§ **Page**
=-=-=

Vows of Revenge by J. F. Ridgley

Vows of Revenge by J. F. Ridgley(Cover picture courtesy of J. F. Ridgley.)

In 295B, Aelia and Lucianus struggle to survive in a world filled with pirates, godfathers and forbidden love. Where patricians rule and plebeians grovel.  But, will Lucianus grovel? Don’t count on it.

[Full disclosure: I received a free ebook from J. F. Ridgley in exchange for an honest review.]

To be perfectly honest, I’m not a big fan of romance in general.  Especially when a book focuses on the romance.  However, I am a big fan of historical fiction that’s accurate and well-researched, which is why I agreed to read Vows of Revenge.  After all, I’m generally open-minded when it comes to what I read.  Once again, I’m glad my open mind led me to another great read.

=-=-=

§ **Challenges**
a: According to the Vows of Revenge review, what did the reviewer get from J. F. Ridgley in exchange for an honest review?
b: Carry on the Vows of Revenge review from its last sentence, keeping the reviewer's voice.

§ **Source data**

=-=-=

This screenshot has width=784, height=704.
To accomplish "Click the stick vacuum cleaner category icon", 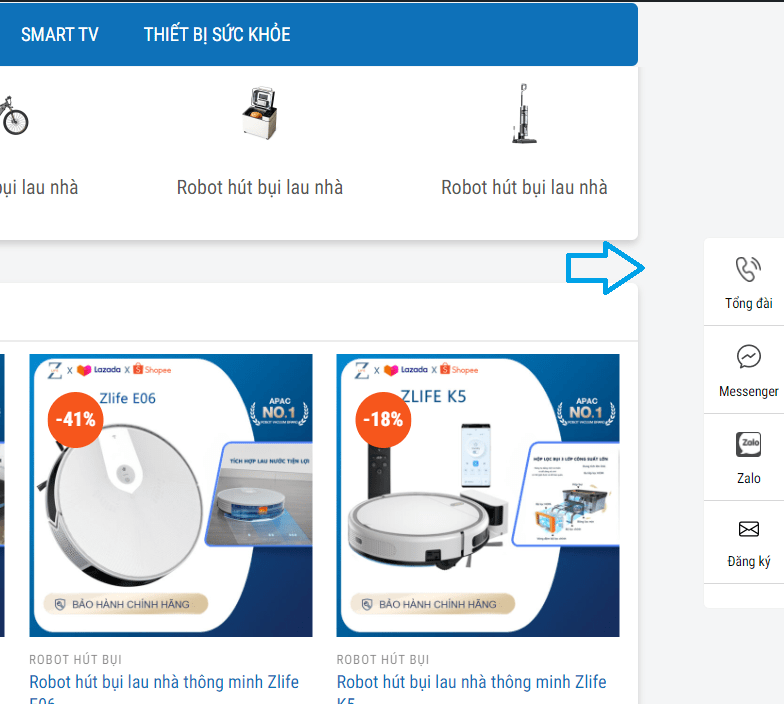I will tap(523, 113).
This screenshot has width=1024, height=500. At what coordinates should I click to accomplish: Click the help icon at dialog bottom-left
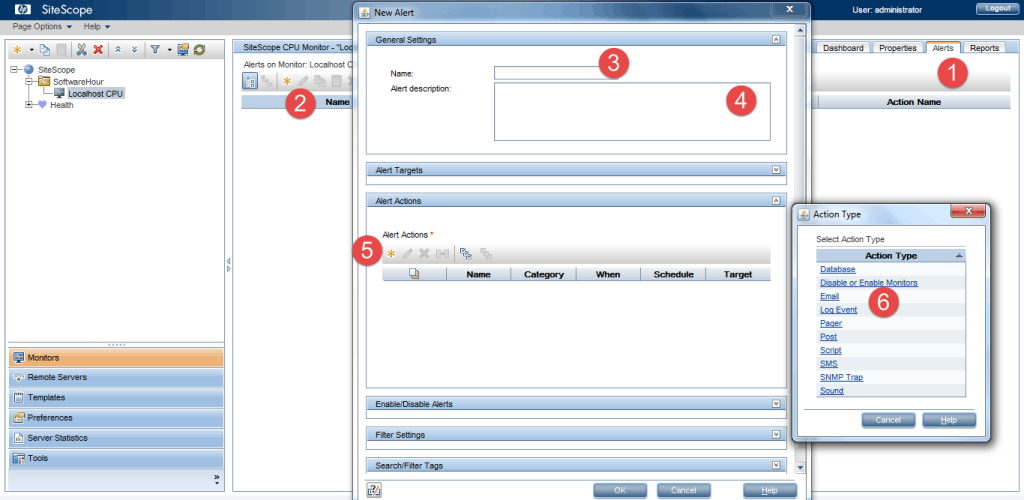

=-=-=

§ **Answers given**
a: A free ebook.

b:
As I said, I’m not a big fan of romance; my regular readers know this all too well.  However, I really liked the romance between Aelia and Lucianus in this book.  Yes, it’s a stereotypical forbidden love on the surface (pleb loves patrician), but there’s so much more to it than that.  There’s Aelia’s abuse-ridden past, societal expectations and the novel’s villains trying to get in the way of their relationship.  It’s definitely a struggle and it doesn’t feel contrived at all.

I wouldn’t call Vows of Revenge a fast-paced book because it’s more character-focused, but it’s far from boring.  Aelia’s character arc is fantastic and seeing things from Lucianus’ point of view keeps things moving constantly.  There’s something in here for both romance-lovers and history buffs because Ridgley has done an incredible amount of research.  For once, I can say with complete confidence that this book is historically accurate.  Yes, the characters are made up.  But the details of Roman life, from the background war in Samnia and the severe patrician-pleb divide are accurate.  There’s even an historical note at the end of the book for the curious.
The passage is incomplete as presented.